Quoted text =>
— Start —
Supplementary programs would also bring hundreds of new families into day school buildings, exposing parents to the schools’ educational approaches and teaching teams. It is hard to believe that the revenue stream created by new tuition-paying afterschool families and the donor opportunities the program creates (think anxious and relieved grandparents) will not outweigh any lost day school tuition.

We also believe that there is a first-mover advantage for day schools willing to take the risk: we suspect that funders and foundations would offer financial support for early experiments.

2. Synagogues won’t be happy.

Objection: “The synagogues in our community would view our offering supplemental education as direct competition. Doing this would harm important relationships in the community and wouldn’t be mentschy.”

Response: Synagogue schools are very expensive to run and require heavy subsidies from general synagogue funds. Some might actually see it as a relief to have a legitimate way out of providing a synagogue school. Progressive synagogues around the country are exploring alternative options, including subsidizing members’ participation in local afterschools.

The synagogue model of requiring membership and enrollment in the synagogue school in order have a bar/bat mitzvah is collapsing. But it would be tragic if this collapse resulted in a further decline in the number of Jewish children receiving any form of Jewish education. While we think it is important to work with, not against, synagogues, and we urge day schools to manage these relationships thoughtfully and creatively, we do not think that the objections of synagogues (whose educational programs will soon close their doors anyway) should prevent the emergence of an innovation that is good for the Jewish community.

3. We don’t have the bandwidth.

Objection: “We are so busy running the day school. We can’t even imagine opening an entirely new program!”

Response: The main reason that dominant players fail to bring game-changing innovations to market is that they are so busy serving their current customers that they don’t devote the time, energy, resources, and focus to R&D that might be the long-term salvation of the company. Christensen’s research offers a roadmap for companies—and nonprofits—struggling with this “innovator’s dilemma.” Apple is not the only company that has successfully navigated these waters. The Dayton-Hudson Corporation was a successful department store company that understood the impending threat from discount retailing and started a little side project called “Target.” A few years ago, Dayton-Hudson changed its corporate name to Target and sold off the department store business.

Starting a new afterschool program would not be easy and would require the investment of time and money. Aside from providing new revenue streams as explained above, such programs would also protect day schools from being disrupted themselves. If day schools do not get into supplementary education, independent providers will. This represents a long-term threat to day schools, according to disruption theory, because over time the afterschool programs will get good enough to attract many day school families.
— End —
Stored rows =>
— Start —
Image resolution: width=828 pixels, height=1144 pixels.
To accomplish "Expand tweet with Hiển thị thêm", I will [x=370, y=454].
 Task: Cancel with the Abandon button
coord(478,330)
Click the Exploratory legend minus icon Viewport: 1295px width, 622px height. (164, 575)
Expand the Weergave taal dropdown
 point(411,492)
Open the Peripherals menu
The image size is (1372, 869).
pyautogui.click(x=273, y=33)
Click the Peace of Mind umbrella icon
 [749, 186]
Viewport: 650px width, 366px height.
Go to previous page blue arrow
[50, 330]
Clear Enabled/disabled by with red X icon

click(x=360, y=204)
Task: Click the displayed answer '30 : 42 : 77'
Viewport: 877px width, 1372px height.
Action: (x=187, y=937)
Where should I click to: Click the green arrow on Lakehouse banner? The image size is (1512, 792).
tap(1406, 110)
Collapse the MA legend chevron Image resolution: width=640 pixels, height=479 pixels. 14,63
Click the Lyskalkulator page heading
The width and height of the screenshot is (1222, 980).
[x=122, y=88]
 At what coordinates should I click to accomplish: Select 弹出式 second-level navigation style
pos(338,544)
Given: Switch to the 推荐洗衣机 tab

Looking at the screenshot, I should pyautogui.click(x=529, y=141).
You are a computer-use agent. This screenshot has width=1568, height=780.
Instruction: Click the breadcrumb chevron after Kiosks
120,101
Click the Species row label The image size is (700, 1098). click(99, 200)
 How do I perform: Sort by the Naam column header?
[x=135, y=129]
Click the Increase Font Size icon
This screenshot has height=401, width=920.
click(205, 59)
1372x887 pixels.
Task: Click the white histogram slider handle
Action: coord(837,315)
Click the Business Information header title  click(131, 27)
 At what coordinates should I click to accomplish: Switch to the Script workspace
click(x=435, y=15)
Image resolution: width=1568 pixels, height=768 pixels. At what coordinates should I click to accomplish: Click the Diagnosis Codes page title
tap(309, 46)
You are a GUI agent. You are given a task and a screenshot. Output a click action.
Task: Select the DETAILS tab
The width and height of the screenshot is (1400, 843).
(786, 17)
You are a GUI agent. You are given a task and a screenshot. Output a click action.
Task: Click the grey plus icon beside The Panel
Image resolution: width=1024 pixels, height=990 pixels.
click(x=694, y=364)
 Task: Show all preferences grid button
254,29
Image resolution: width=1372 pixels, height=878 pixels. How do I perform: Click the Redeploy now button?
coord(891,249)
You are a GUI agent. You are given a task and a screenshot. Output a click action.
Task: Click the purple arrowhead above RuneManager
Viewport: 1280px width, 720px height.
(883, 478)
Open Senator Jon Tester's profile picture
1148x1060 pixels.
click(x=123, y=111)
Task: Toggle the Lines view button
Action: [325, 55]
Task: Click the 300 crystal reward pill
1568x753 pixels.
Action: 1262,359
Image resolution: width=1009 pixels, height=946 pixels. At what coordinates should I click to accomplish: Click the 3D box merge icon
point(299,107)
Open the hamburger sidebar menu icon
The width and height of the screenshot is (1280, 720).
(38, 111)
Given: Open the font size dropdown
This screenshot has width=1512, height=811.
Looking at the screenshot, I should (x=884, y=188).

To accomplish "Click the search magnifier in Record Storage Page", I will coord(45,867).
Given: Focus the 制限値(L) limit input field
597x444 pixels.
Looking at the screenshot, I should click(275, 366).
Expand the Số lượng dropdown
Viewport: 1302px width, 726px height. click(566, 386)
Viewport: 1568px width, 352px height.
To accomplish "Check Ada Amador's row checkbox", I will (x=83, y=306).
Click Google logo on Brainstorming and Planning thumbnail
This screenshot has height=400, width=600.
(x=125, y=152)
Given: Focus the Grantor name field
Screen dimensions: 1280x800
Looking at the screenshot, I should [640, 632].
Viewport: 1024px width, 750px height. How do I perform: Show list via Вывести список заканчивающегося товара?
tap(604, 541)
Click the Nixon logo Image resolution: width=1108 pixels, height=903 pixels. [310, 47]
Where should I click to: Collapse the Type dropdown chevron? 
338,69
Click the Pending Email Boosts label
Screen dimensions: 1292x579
— End —
Task instructions =>
A - Translate this sentence from the passage on day schools and supplementary education into Spanish: "If day schools do not get into supplementary education, independent providers will."
B - Write what comes next in the passage on day schools and supplementary education, beginning right after its last sentence.

Answers for the exercise =>
A - Si las escuelas de jornada completa no incursionan en la educación complementaria, lo harán los proveedores independientes.

B -
4. Supplemental Jewish education is in conflict with our commitment to day school Jewish education.

Objection: “We believe that all-day immersive Jewish education is the only way to develop the kinds of Jews that we want our students to become. We do not believe that we could do it any other way.”

Response: We respect this principled point of view because it is based on a fundamental belief that Judaism is serious and important and that we should insist on high quality. However, it represents a view about Jewish education stuck in the binary options available today: all-day immersive high-quality day school education delivered by professional educators versus one- or two-day-a-week under-resourced synagogue-based education delivered mostly by college students and other non-professionals. A day-school-based Jewish afterschool would offer high quality in a different format; we think it would be good enough and would get better over time. And we think it would offer high-quality education to a much larger number of Jewish children, would engage their families, and would contribute to a renaissance of Jewish life.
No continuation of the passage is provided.